Architecture Highlights

Performance

  • RLS policies indexed for fast filtering
  • Feed ranking uses candidate pools (500 posts max)
  • Harmony calculation batched daily, not per-request
  • Metrics updated via triggers (no N+1 queries)

Security

  • All tables have RLS enabled
  • Service role used only in Edge Functions
  • Anon key safe for client exposure
  • Audit log captures sensitive actions
  • Blocks enforced bidirectionally

Scalability

  • Stateless Edge Functions (Deno runtime)
  • Postgres with connection pooling
  • Materialized views ready for feed caching
  • Trending results cacheable (15-min TTL)

Next Steps

Immediate

  1. Build Flutter client Onboarding, feeds, posting, blocking
  2. User signup flow Profile creation + trust state initialization
  3. Deploy to production Push migrations, deploy functions
  4. Schedule harmony cron Daily recalculation at 2 AM
  5. Write transparency pages "How Reach Works", "Rules"

Soon After

  1. Admin tooling Report review, trending overrides
  2. Security audit RLS bypass testing, SQL injection review
  3. Load testing Feed performance under 10k users
  4. Data export/deletion GDPR compliance
  5. Beta launch Invite-only testing

Future Enhancements

  1. ML-based tone detection Replace pattern matching
  2. Read completion tracking Factor into ranking
  3. Post view logging Dwell time analysis
  4. Analytics dashboard Harmony trends, category health
  5. A/B testing framework Optimize calm velocity parameters

Files Created

Database

  • supabase/migrations/20260106000001_core_identity_and_boundaries.sql
  • supabase/migrations/20260106000002_content_and_engagement.sql
  • supabase/migrations/20260106000003_moderation_and_trust.sql
  • supabase/migrations/20260106000004_row_level_security.sql
  • supabase/migrations/20260106000005_trending_system.sql
  • supabase/seed/seed_categories.sql

Edge Functions

  • supabase/functions/_shared/supabase-client.ts
  • supabase/functions/_shared/tone-detection.ts
  • supabase/functions/_shared/validation.ts
  • supabase/functions/_shared/ranking.ts
  • supabase/functions/_shared/harmony.ts
  • supabase/functions/publish-post/index.ts
  • supabase/functions/publish-comment/index.ts
  • supabase/functions/block/index.ts
  • supabase/functions/report/index.ts
  • supabase/functions/feed-personal/index.ts
  • supabase/functions/feed-sojorn/index.ts
  • supabase/functions/trending/index.ts
  • supabase/functions/calculate-harmony/index.ts

Documentation

  • README.md Project overview
  • ARCHITECTURE.md How boundaries are enforced
  • HOW_SHARP_SPEECH_STOPS.md Tone gating deep dive
  • PROJECT_STATUS.md What's done, what's next
  • DEPLOYMENT.md Deployment guide
  • SUMMARY.md This file

Metrics for Success

When Sojorn is working:

  • Users pause before posting (friction is working)
  • Block rate is low (< 1% of connections)
  • Save-to-like ratio is high (thoughtful engagement)
  • Trending is diverse (no single voice dominates)
  • Average harmony grows (community trust increases)
  • Report rate is low (< 0.1% of posts)
  • Report accuracy is high (> 80% validated)

Final Note

This backend encodes calm as infrastructure, not aspiration.

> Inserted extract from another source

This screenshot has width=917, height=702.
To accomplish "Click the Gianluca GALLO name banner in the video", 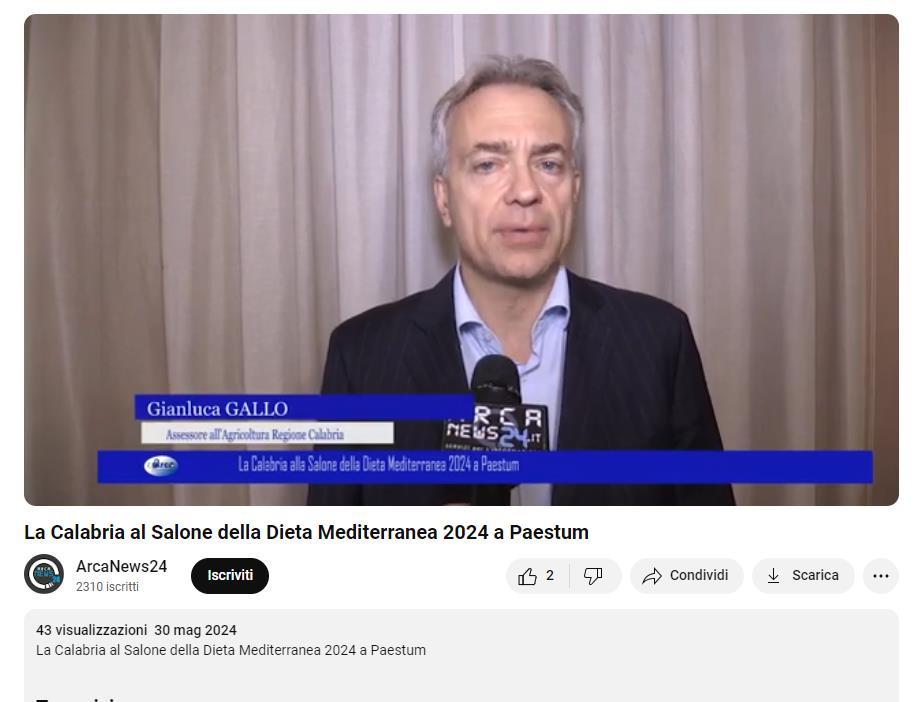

The database will not allow:

  • Unwanted replies
  • Viral hostility
  • Invisible blocking
  • Unconsented conversations
  • Permanent influence
  • Opaque reach changes

Sojorn is structurally incapable of being an outrage machine.

Now build the client that makes this calm accessible.


Backend complete. Ready for frontend integration.